BDS Analytics’ retail tracking data shows that in almost two years – seven quarters – Coda Signature has claimed a 26% dollar share of Colorado’s adult-use stores, making it the No. 2 infused chocolatier in the market as of the fourth quarter 2017.
Prepare for Expansion
Now that Coda Signature has gained traction in Colorado, the company is ready to go national, Grindeland said. In January, he brought on confectionary veteran Patrick Zachary to make that happen.
“Patrick is the perfect complement to Lauren’s artistry. He brings the experience and expertise to help Coda Signature scale on a national and international basis,” Grindeland said.
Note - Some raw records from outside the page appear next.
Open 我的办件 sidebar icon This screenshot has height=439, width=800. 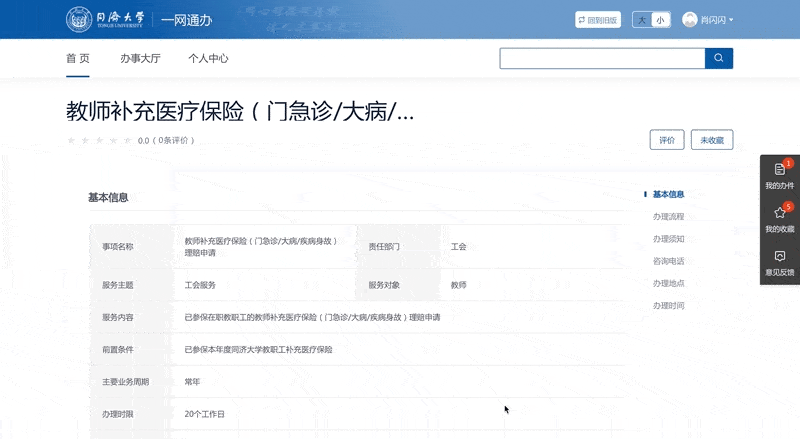click(x=780, y=169)
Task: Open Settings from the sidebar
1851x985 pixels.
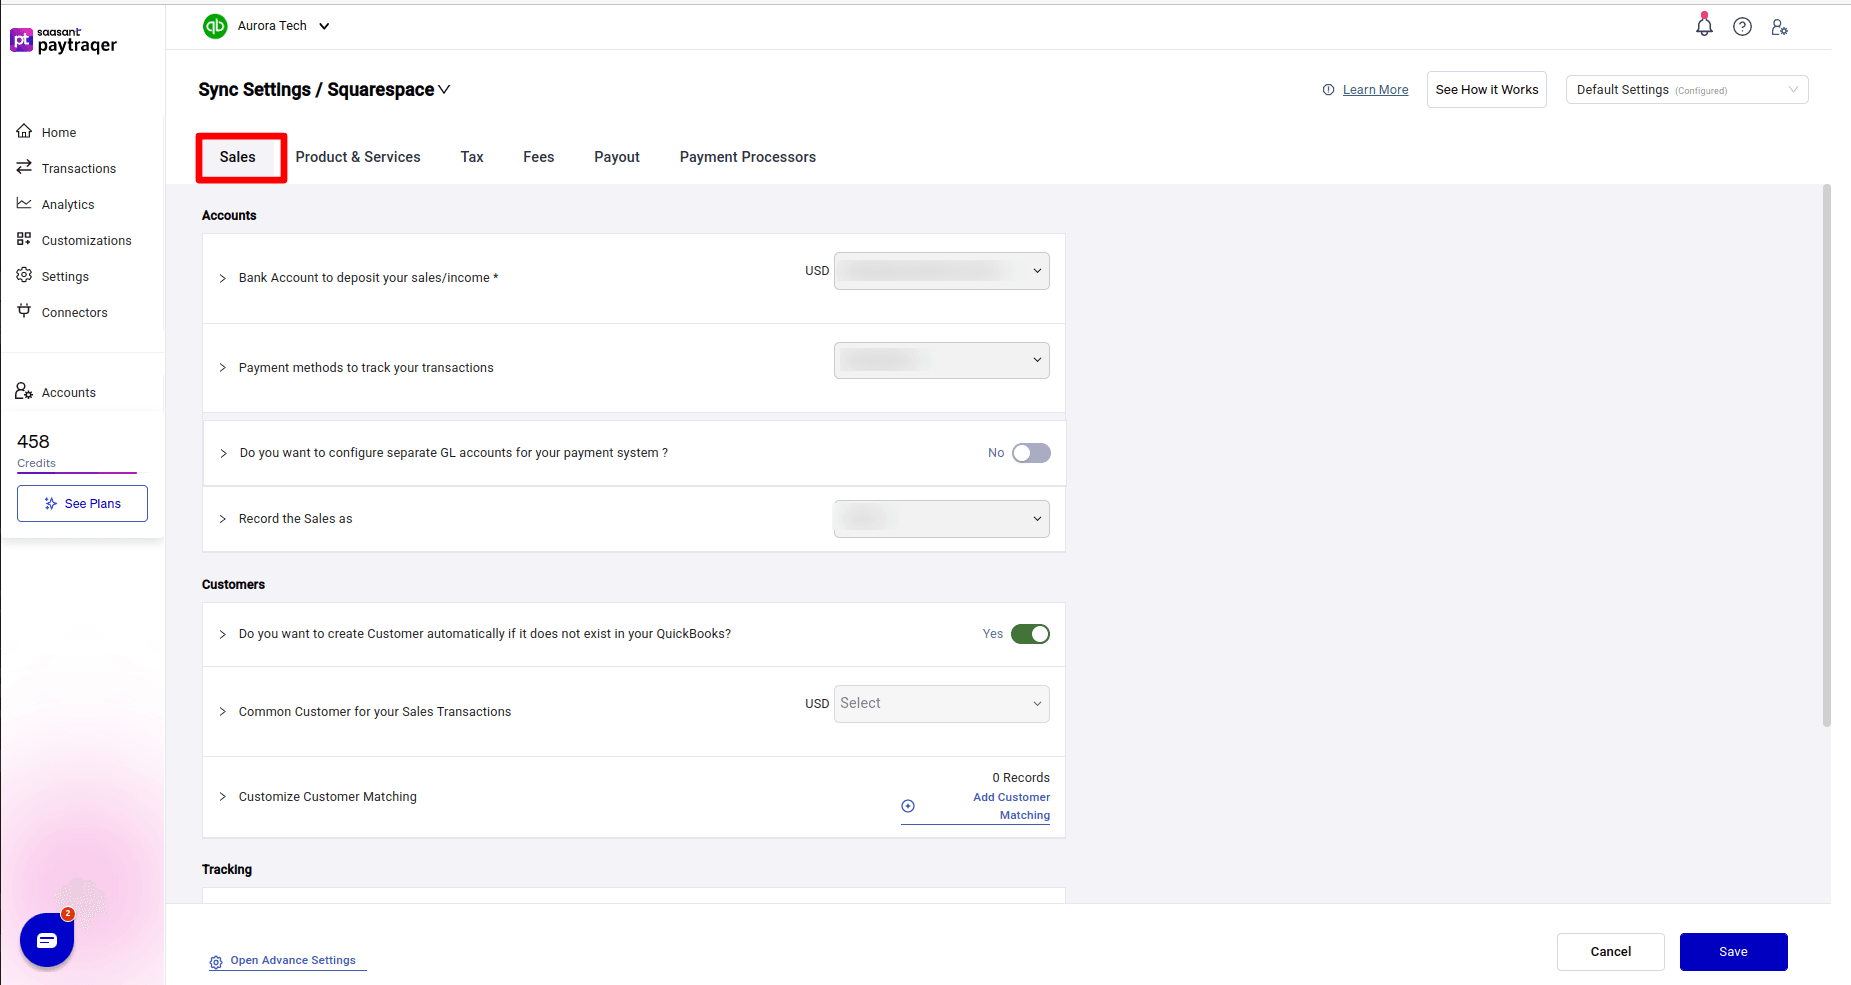Action: pyautogui.click(x=65, y=276)
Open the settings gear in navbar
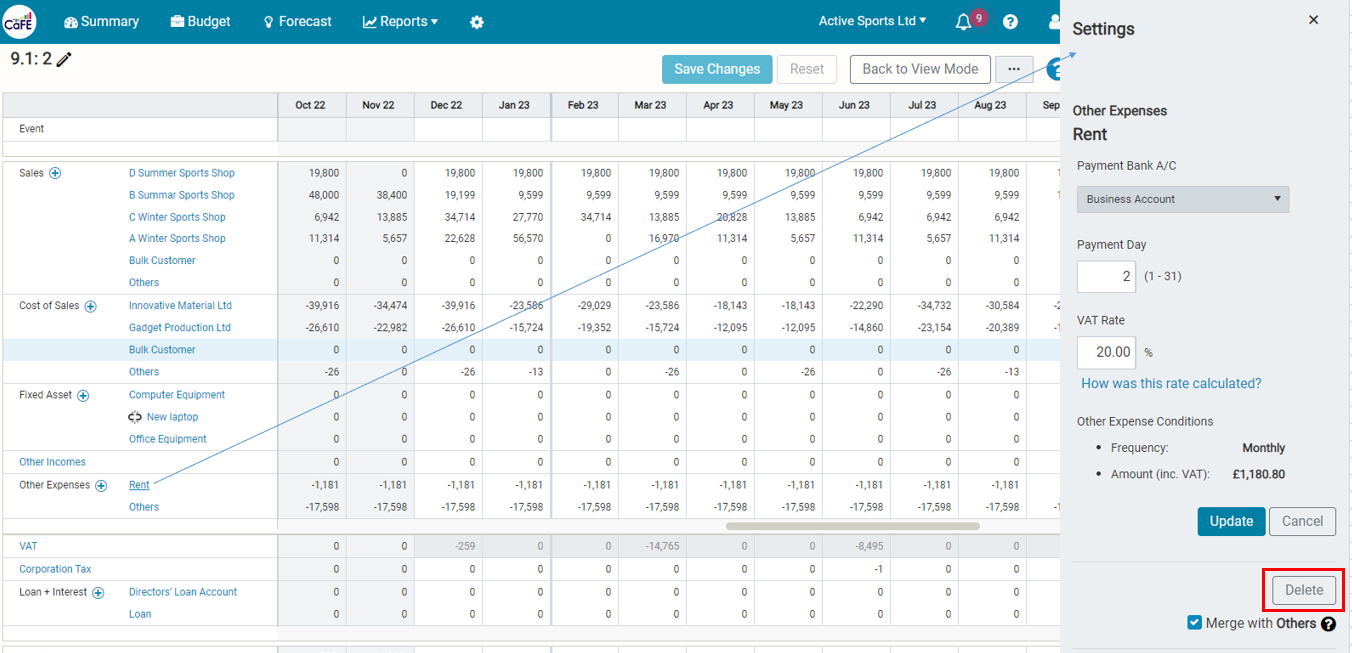The height and width of the screenshot is (653, 1352). coord(477,22)
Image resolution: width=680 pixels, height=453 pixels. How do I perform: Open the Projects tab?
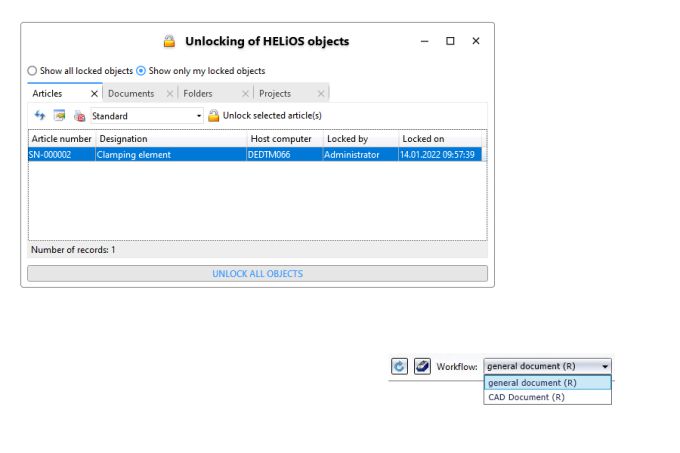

Zachary has handled operations for major confectioners. Most recently he worked for Enstrom Candies in Grand Junction, Colorado. And before that he served as president of his family’s own company, Zachary Confections out of Frankfort, Indiana.
“We’re looking at a number of geographies. California is very high on our priority list, and we’re currently looking to get into California and actually start selling product before the end of the year,” Grindeland said. “We are also looking at Canada. We’re also looking at Nevada and a number of states on the East Coast and Midwest.”
Establishing a brick-and-mortar production facility in California is already in the works. For Nevada and/or Canada, Coda Signature could explore licensing its brand to a local partner. Under that model, instead of building a 30,000-square-foot manufacturing facility on 10 acres like it did in Trinidad, Colorado, Coda Signature would share profits with and invest in large-scale cultivators. The company’s own team would make the products and likely maintain control over operations, sales and marketing in such joint ventures.
“This model allows us to be more efficient with our capital,” Grindeland said.
In Massachusetts, New York or Pennsylvania, Coda Signature would build its own production facilities to serve the East Coast. The company is also eyeing Florida to eventually create a presence in the southeast, as well as Michigan, Illinois or Ohio for the Midwest.
“What you do is you kind of hedge your bets like we did in Colorado, where we said, ‘Strategically, we’ll locate our facility in the southern part of the state, so when we can ship across state lines we’re positioned to do it easily,’” Grindeland said.
“We would look for similar characteristics in other states; but we can’t count on when interstate commerce is going to happen, so we need to make sure the state itself is large enough to create something very meaningful for our company so we’re not investing a lot of capital in markets that aren’t going to generate much return.”